Activity: Please begin with the line containing "At what coordinates" and reproduce each line exactly until the records below end, without any pictures.

Listed entries:

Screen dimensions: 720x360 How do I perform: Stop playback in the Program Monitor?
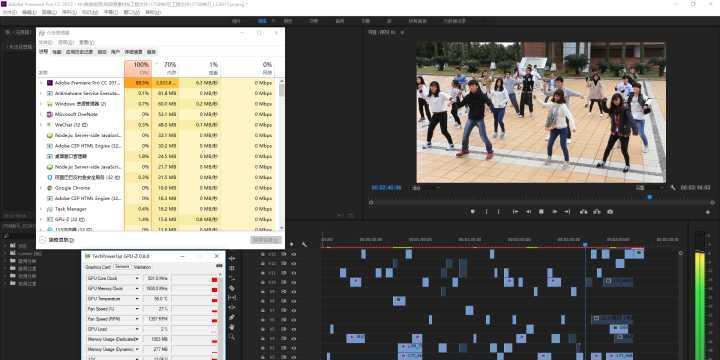pyautogui.click(x=541, y=212)
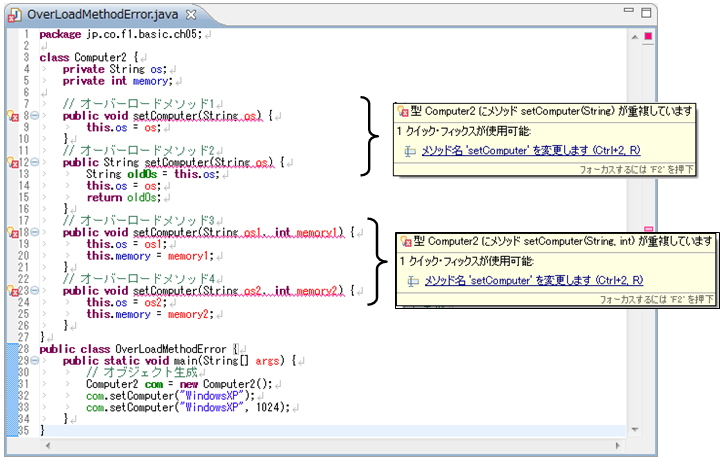Click the quick fix marker on line 12
The height and width of the screenshot is (465, 725).
14,162
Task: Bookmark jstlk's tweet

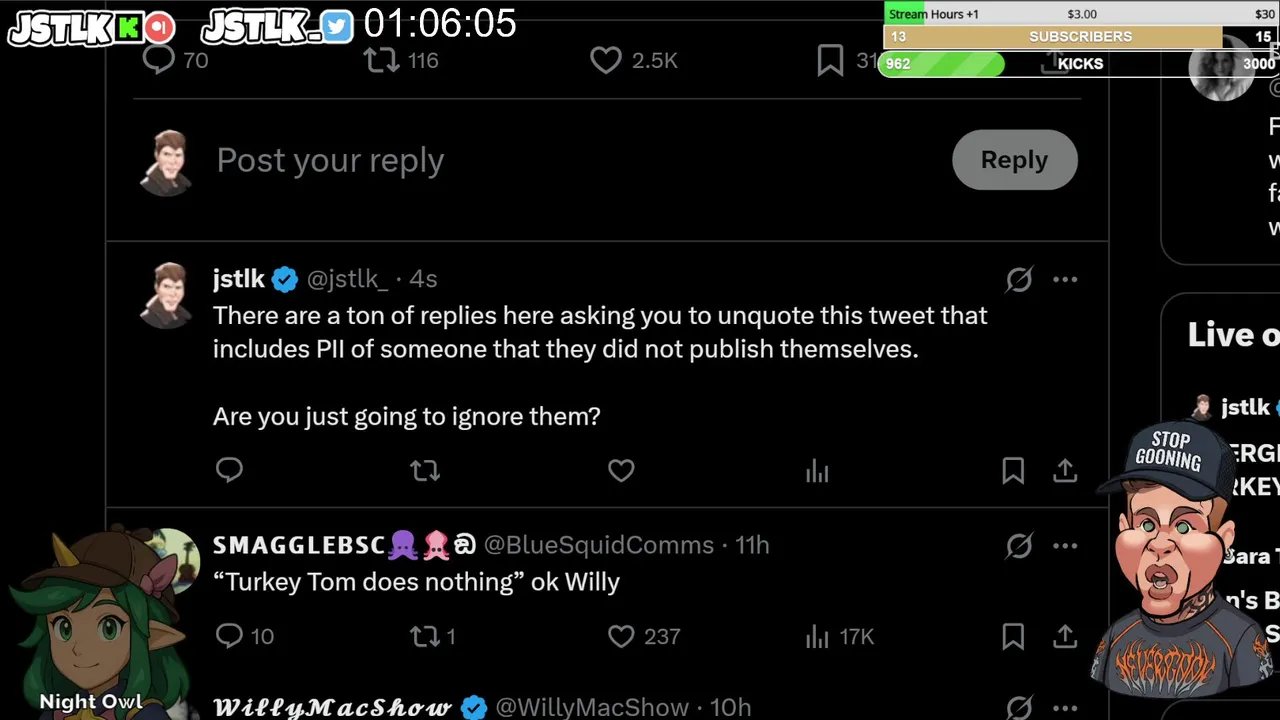Action: coord(1013,470)
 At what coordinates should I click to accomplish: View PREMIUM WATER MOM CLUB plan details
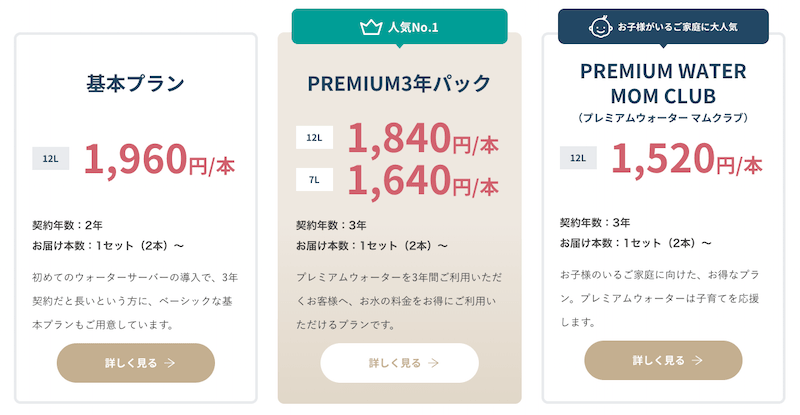pyautogui.click(x=663, y=360)
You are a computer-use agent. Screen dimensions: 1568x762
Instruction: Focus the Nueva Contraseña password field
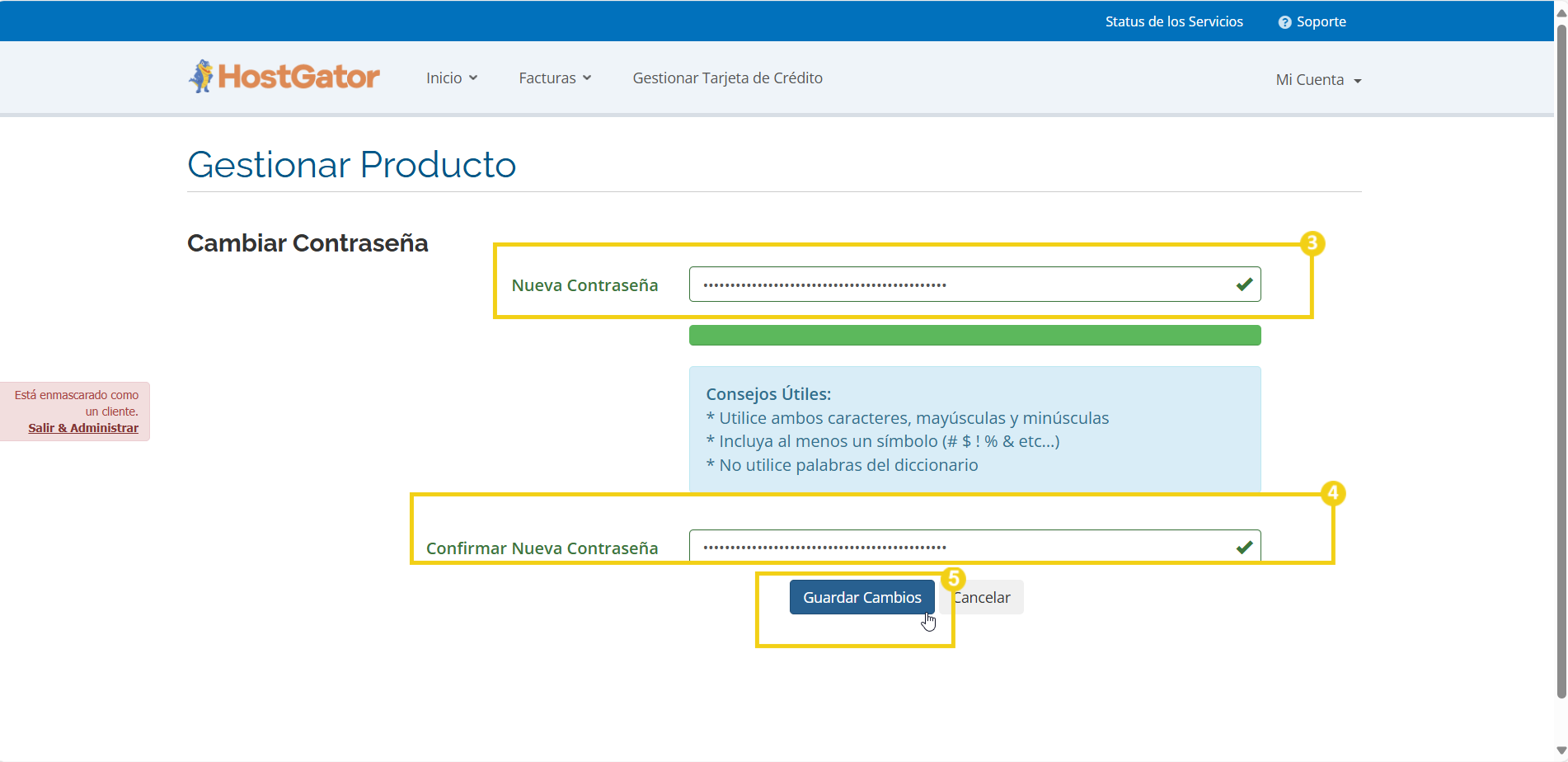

Solution:
 At what coordinates should I click to accomplish: View PREMIUM WATER MOM CLUB plan details
pyautogui.click(x=663, y=360)
You are a computer-use agent. Screen dimensions: 1568x762
Instruction: Focus the Nueva Contraseña password field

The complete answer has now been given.